Students take breaks, but meal programs do not

When schools get out in June, school cafeterias are still open and offer free summer meals through the D.C. Free Summer Meal Program. Because the National School Lunch and Breakfast Programs are not available during academic breaks, the USDA has worked with schools in low-income areas to provide sustenance for its students, according to the D.C. Office of the State Superintendent of Education. Chartwells has several pilot programs, including a meal program being tested in one school that will give food insecure students the option of coming in to eat during their spring break, Bloomer said.

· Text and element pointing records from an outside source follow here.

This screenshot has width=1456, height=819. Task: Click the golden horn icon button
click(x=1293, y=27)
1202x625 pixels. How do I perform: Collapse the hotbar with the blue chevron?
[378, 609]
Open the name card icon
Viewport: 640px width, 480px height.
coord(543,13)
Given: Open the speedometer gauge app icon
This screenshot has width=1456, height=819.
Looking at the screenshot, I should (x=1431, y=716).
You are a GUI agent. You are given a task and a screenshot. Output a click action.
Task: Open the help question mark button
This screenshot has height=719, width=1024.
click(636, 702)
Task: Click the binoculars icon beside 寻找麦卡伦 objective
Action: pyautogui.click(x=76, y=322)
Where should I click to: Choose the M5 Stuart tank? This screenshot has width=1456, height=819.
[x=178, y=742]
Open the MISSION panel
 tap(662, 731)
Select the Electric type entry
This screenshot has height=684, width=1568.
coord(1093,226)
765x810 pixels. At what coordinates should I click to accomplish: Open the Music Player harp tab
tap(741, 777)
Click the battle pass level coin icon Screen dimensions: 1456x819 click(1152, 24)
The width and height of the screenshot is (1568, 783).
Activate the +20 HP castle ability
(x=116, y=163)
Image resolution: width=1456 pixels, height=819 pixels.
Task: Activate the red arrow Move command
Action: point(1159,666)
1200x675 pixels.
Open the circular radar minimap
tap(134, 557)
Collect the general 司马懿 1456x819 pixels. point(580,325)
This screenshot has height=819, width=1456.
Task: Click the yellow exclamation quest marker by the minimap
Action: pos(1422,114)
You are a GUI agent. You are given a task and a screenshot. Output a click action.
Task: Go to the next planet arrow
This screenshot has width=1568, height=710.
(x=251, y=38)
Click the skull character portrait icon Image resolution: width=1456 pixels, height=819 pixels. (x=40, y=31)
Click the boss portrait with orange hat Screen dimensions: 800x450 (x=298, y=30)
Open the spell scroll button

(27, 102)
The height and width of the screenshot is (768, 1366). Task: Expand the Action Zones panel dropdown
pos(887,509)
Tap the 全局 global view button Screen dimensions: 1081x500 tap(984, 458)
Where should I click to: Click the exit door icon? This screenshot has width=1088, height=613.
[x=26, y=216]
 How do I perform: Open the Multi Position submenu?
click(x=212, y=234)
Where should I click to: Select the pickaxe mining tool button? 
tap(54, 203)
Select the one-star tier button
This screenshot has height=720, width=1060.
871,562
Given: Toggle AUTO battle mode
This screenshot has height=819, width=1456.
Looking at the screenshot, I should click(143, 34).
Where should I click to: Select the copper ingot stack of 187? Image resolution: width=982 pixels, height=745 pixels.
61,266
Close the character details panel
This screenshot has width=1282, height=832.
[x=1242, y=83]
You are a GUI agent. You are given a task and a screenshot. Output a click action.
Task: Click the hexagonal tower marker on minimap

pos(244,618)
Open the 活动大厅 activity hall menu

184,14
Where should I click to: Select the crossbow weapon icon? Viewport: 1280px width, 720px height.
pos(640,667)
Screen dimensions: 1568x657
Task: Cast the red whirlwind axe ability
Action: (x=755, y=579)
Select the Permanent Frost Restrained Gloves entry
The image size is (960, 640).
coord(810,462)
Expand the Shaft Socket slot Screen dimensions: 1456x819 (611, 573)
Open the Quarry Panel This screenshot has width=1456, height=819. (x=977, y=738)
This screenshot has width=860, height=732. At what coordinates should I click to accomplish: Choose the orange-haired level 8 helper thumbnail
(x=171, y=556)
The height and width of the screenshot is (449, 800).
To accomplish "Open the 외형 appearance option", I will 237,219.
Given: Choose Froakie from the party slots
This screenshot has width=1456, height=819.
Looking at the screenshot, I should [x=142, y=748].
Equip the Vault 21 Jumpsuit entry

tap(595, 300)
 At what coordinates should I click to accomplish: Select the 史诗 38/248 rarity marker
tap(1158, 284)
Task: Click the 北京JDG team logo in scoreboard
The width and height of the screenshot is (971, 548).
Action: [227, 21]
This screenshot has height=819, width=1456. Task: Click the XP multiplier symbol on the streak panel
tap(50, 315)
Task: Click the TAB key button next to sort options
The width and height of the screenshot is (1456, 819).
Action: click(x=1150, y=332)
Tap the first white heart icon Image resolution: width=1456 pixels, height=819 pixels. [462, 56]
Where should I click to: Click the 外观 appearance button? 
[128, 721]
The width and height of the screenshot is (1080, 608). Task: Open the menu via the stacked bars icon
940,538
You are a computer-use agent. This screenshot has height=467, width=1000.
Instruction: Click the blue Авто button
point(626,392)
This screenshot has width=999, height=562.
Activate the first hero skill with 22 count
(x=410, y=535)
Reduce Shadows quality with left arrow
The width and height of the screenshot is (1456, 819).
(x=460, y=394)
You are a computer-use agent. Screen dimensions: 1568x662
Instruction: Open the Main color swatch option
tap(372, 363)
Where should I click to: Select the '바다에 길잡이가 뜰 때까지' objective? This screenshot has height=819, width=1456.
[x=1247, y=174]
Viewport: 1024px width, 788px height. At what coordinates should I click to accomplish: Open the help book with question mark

‘We take this very seriously because we know that in so many cases, we are the prime nutrition for children.’

– Bloomer

Another program that Chartwells hopes to test this summer is Lunch on the Playground, which would lower the security risk of having unknown students entering school buildings during the summer and would alleviate some of the qualms of having to go to school in the summertime. “I think a lot of it is the stigma of going into a school building when you don’t have to,” Bloomer said. “I get that. I wouldn’t want to have to go to summer school if I didn’t have to. We do need to reach more kids, though.” Capital Area Food Bank also provides meals during the summer through their Summer Food Service Program. All who participate in their Kids Cafe or Weekend Bag programs can participate, Reichel said. Regardless of its locations, meal programs across D.C. are determined to tackle childhood hunger, in and out of schools. “Kids don’t stop being hungry,” Bloomer said. “They just stop getting fed at school and that’s a huge issue, not even just in the district. It’s everywhere.”